O meu MVP é de longe o Sá Pinto, o jogador a quem a camisola incendeia o coração. O último fôlego do seu pulmão tem mais força que a mais enérgica baforada de um Barbosa, Roca ou Rui Jorge. Era o mais inconformado, o que mais corria, o que mais tentava, o que mais lutava; era, mais importante que tudo, o único que estava a conseguir ligar o meio campo com o ataque. E saiu.
O seu “f***-*e!” ao ver a placa terá sido o de muitos adeptos, e eis que chegamos a esse problema chamado Peseiro.

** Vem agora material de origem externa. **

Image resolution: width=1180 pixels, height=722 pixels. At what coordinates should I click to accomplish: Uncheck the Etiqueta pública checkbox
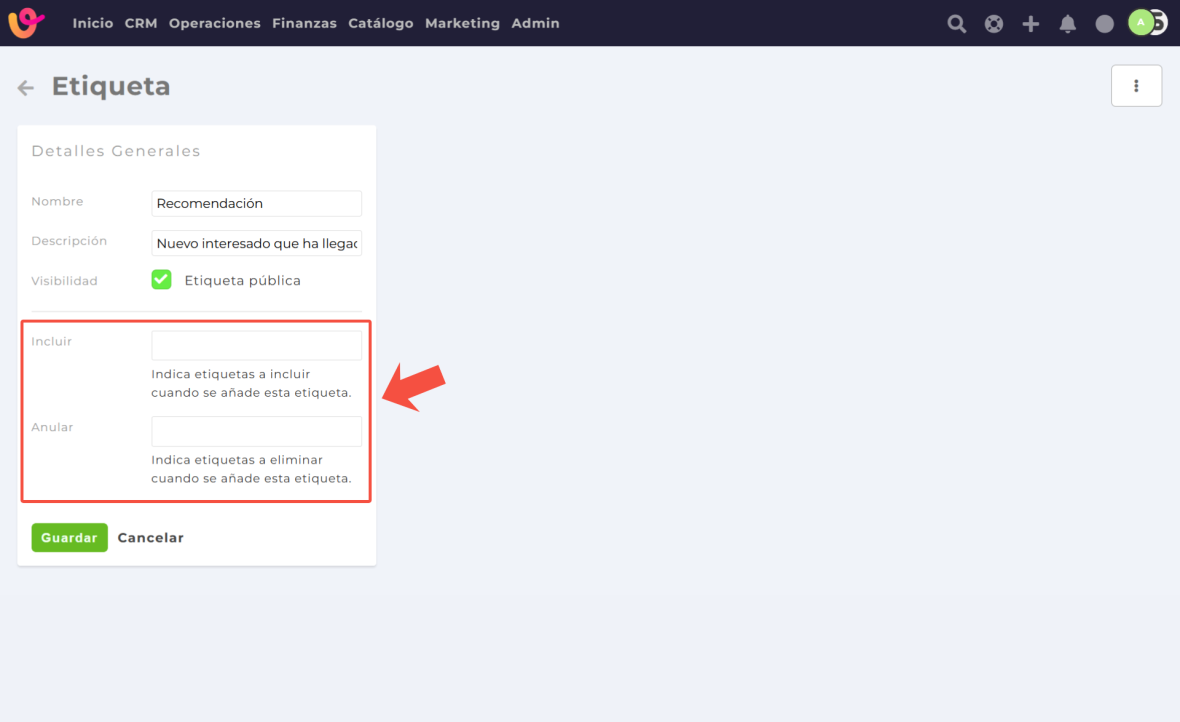[161, 280]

Há que notar que este treinador pôs a equipa a jogar futebol. Notam-se-lhe princípios de jogo, uma filosofia e um saudável apetite pelo ataque. Mas se as debilidades defensivas ainda podem ser levadas à conta de um excepcional balanceamento ofensivo (o que não invalida que, nesse caso, sejamos apenas “meia equipa”), já se torna mais difícil explicar a ineptidão do Peseiro na condução do jogo a partir do banco, de que o derby em casa com os lamps foi a feliz excepção.
O Peseiro faz-me lembrar o Queiroz e o Jozic. Durante a semana mostra proficiência técnica, imprimindo à manobra da equipa o cunho desejado, e depois durante os jogos é muitas vezes ele próprio a hipotecar o trabalho do grupo, com receios e indecisões, traduzidos em substituições tardias e/ou mal feitas.
Em cima disto o Peseiro manifesta ainda alguma inabilidade na gestão mediática pós-jogo (escusada, por ridícula, a cena com o repórter da SportTv), e, continua a parecer-me, uma grande dificuldade em tirar do onze ou mesmo substituir alguns nomes.
Numa coisa lhe dou o meu crédito: não sendo possível ganhar títulos, por infelicidade ou por falta de opções no plantel, ao menos que se jogue futebol de qualidade e entusiasmante. Não será inteiramente certo, como diz o treinador, que “quem joga assim está sempre mais perto de ganhar”, e aí está o Sporting a demonstrá-lo, com apenas mais um ponto que os outros grandes, que lhe são bastante inferiores em futebol. Mas pelo menos, não ganhando, assiste-se a bons espectáculos, e isso é mais do que o Boloni e o Timex se podem gabar.
Termino com a questão do Ricardo. Penso serem profundamente injustas as apreciações ao golo do Setúbal que lhe endereçam as culpas. Mais lamentável ainda é constatar que essas apreciações se enquadram num processo de pura e simples confrontação de quem foi contra a utilização do Tiago no jogo da Taça, o que faz imaginar que pode haver sportinguistas a desejar que o Ricardo dê frangos apenas para poderem vir aqui exibi-los como “troféus”.
Analisemos o lance: um único avançado, a 35 metros da baliza e apertado pela defesa, tem que dominar uma bola lançada das suas costas. E o Ricardo teria que estar na linha de golo, à espera do remate iminente… :shock:
Comparar este lance com o 3º golo dos lamps só pode ser brincadeira: neste o adversário levava a bola dominada por um corredor aberto na defesa, e rematou para aí a metade da distância. O Tiago, para além de adiantado, fez-se à bola com o grau de decisão que faz dele o grande GR que é. A bola passou-lhe a centímetros da cabeça…
O Ricardo não é perfeito e aliás ontem ia dando buraco, num lance salvo pelo Enak, mas no lance do golo estava onde devia estar, atentas as circunstâncias. Se um defesa fizesse o desarme, teria uma linha de passe; se o avançado ganhasse a bola e corresse para a baliza, ele podia antecipar-se. Aconteceu assim, por alguma cerimónia da defesa e por inspiração do avançado. Também há que reconhecer o mérito quando ele aparece.
Quero acreditar que as apreciações feitas resultam também elas de um sentimento de frustração, até porque a alternativa seria admitir a hipótese de haver foristas intelectualmente desonestos e movidos de má fé.
PS- A única conclusão definitiva que tirei do jogo de ontem foi que o Miguel Garcia não serve para jogar no Sporting.